When speaking to Mr. O’Farrell on how he designs his tours and education activities for his visitors, he spoke of the importance of interconnectivity. He says he wants to do whatever will get the group involved and engaged while also maintaining a more personal relationship between the visitors and nature around them. O’Farrell has implemented a number of different projects to help facilitate this at the farm.

Science Foundation Ireland - Discover Primary Science Centre

Cloncannon Biofarm became certified as a Discover Primary Science Centre in July 2015. This is seen as a great recognition of the hands-on outdoor activities relating to nature and also science, technology, engineering and maths (STEM) delivered for Primary School students. School tour programmes are also tailored to the school needs, with a main focus on nature and growing and eating healthy food. The ringfort (history), beautiful landscape (geography) and farm animals each provide a very engaging learning experience for any visitor to the farm.

Secondary School Students.

Sean and his staff of qualified ecologists have been very busy delivering curricular related ecology field study programmes to Leaving Cert Biology and Ag. Science students in a catchment from Limerick City to Portlaoise to Kilkenny and Tipp Town. Transition Year students can evaluate initiatives on the farm under the modules on Sustainable Development, Enterprise and also Care of the Environment. In the new Junior Cycle programme topics such as Evolution (Darwin), Inheritance, D.N.A, Microorganisms, Conservation of Biodiversity and also healthy food feature in the Biological World Strand. Students can gain a good understanding of these subjects during a science/ecology tour at Cloncannon Biofarm.
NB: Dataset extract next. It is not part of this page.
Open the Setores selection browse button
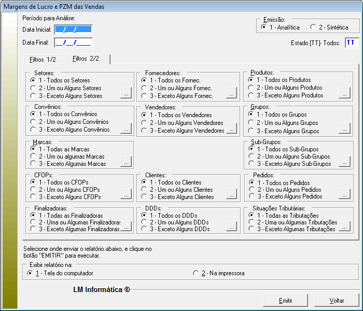 pyautogui.click(x=126, y=93)
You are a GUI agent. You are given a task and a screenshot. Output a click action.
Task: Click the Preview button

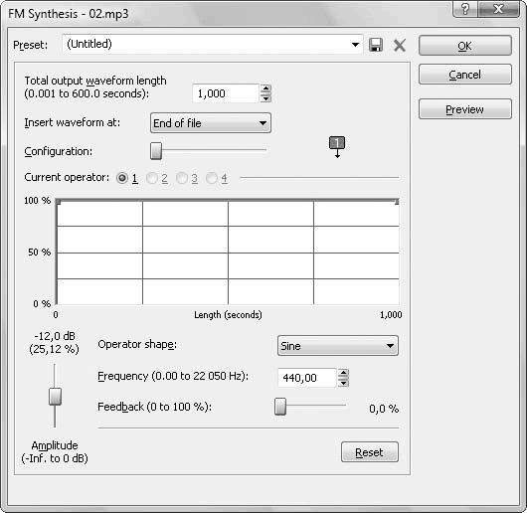pos(465,108)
The evolving attractions and activities at the farm are making the venue a fun stop over for visitors, and O’Farrell hopes to increase the amount of eco-tourism the farm sees every year. And interest in the farm’s practices is picking up. Recently, 32 Swiss farmers enjoyed a farm tour, and their neighbouring farmers in Austria are scheduled to visit in August.

Initiatives to enhance biodiversity, such a planting native woodlands and creating pond habitats will raise the profile of Cloncannon Biofarm as a eco-tourist destination. Quality natural food is also a magnet of attraction.

The Importance of the Biofarm

O’Farrell explains that when you work on a organic farm there is always a lot happening, and when the visitors get the chance to actually participate in the farm’s daily activities it helps them engage with nature and connect to their world.

At a time when many farming practices take advantage of the natural environment around them, it is a great asset to have a farm like Cloncannon that is not only working sustainably, but also working to help educate our generation and future generations on the importance of our environment.

In a recent report titled “Not So Green,” which was released by the Environmental Pillar in association with Stop Climate Chaos, it is noted that intensive agricultural practices contribute negatively to the biodiversity in Ireland. In the past, farming practices used to co-exist alongside healthy ecosystems and were often instrumental in the maintenance of semi-natural habitats [Note 1]. Due to today’s agricultural practices, this cooperation between agriculture and the environment is gone.

The report notes that since the 1960s, due to changes in the way we farm, farmland bird populations have decreased. The report continues “declining farmland bird populations are indicative of wider impacts on biodiversity… [and] reflect losses in habitat extent and quality and often equate to losses in ecosystem services which are an essential asset to society.” [Note 1].

The report calls for support of farmers who support farmland biodiversity. The Cloncannon Biofarm exemplifies this support of biodiversity, and is doing a lot to not only help the biodiversity on their farm, but contribute to teaching the next generation about the possible cooperation between agriculture and the environment.